The present invention is directed to an apparatus and method for treating or cleaning a pipeline utilizing a carriage mounted on the pipeline for movement along the pipeline and supporting a plurality of nozzles mounted for relative movement in an arcuate path concentric to the outer surface of the pipeline. One embodiment of this invention comprises a wheeled support frame including an outer cylindrical housing for fitting about the pipeline and an inner nozzle assembly received within the outer cylindrical housing for relative arcuate movement concentric to the outer periphery of the pipeline. The inner nozzle assembly has outer rollers supported on the cylindrical housing for oscillating movement of the inner nozzle assembly in an arcuate path. The inner nozzle assembly includes a plurality of annular parallel plates mounted within the outer cylindrical housing and supporting a plurality of arcuately spaced tubular members conduit for discharge nozzles.

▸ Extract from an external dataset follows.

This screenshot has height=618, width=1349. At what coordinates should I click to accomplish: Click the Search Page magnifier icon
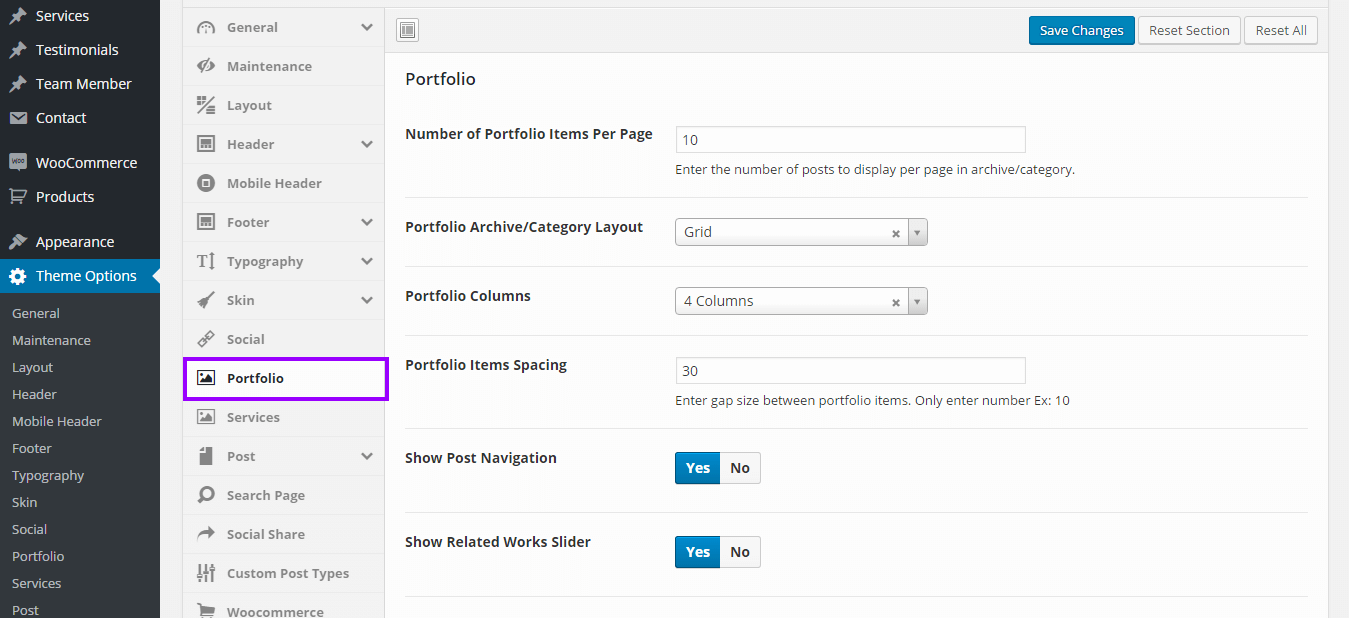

The discharge nozzles are directed toward the center of the pipeline and maintain a uniform distance or spacing from the outer surface of the pipeline during the cleaning operation.

In another embodiment the carriage includes a wheeled support frame including a fixed yoke positioned along opposed sides of the pipeline and supporting a nozzle assembly for oscillation along an arcuate path concentric to the outer periphery of the pipeline. Discharge nozzles fixed to the nozzle assembly move in an arcuate path concentric to the outer surface of the pipeline to maintain a uniform spacing from the outer surface of the pipeline during the cleaning operation.

It is desirable under certain conditions to clean and coat a pipeline while the pipeline remains in service for the transport of fluid ladings. Under these conditions, the pipeline remains in place in the ditch and wooden supports are placed under the pipeline with the soil or material adjacent the pipeline removed to receive the wooden support. The cleaning apparatus is positioned about the pipeline while the pipeline is supported between spaced wooden supports and moves along the pipeline between the wooden supports. As stressing of the pipeline may occur from the weight of the cleaning apparatus, it is desirable to mount the cleaning apparatus about the pipeline in a cushioned manner to offset the weight of the apparatus on the pipeline. For this purpose, a side boom tractor alongside the ditch has a boom mounting a lift hook on a cushioned pulley and cable arrangement connected to the lift hook for supporting the cleaning apparatus for movement along the pipeline. The pulley and cable arrangement supporting the lift hook is cushioned by a variable rate air spring mounted on the boom thereby to provide shock absorbing means.

It is an object of this invention to provide an apparatus and method for treating the outer surface of a pipeline including discharge nozzles mounted for oscillation along an arcuate path concentric to the outer surface of the pipeline.

It is a further object of this invention to provide such an apparatus and method in which the upper wheeled support frame is lowered alongside the pipeline without any pivoting or gripping movement and supports the nozzle assembly for arcuate movement concentric to the outer periphery of the pipeline.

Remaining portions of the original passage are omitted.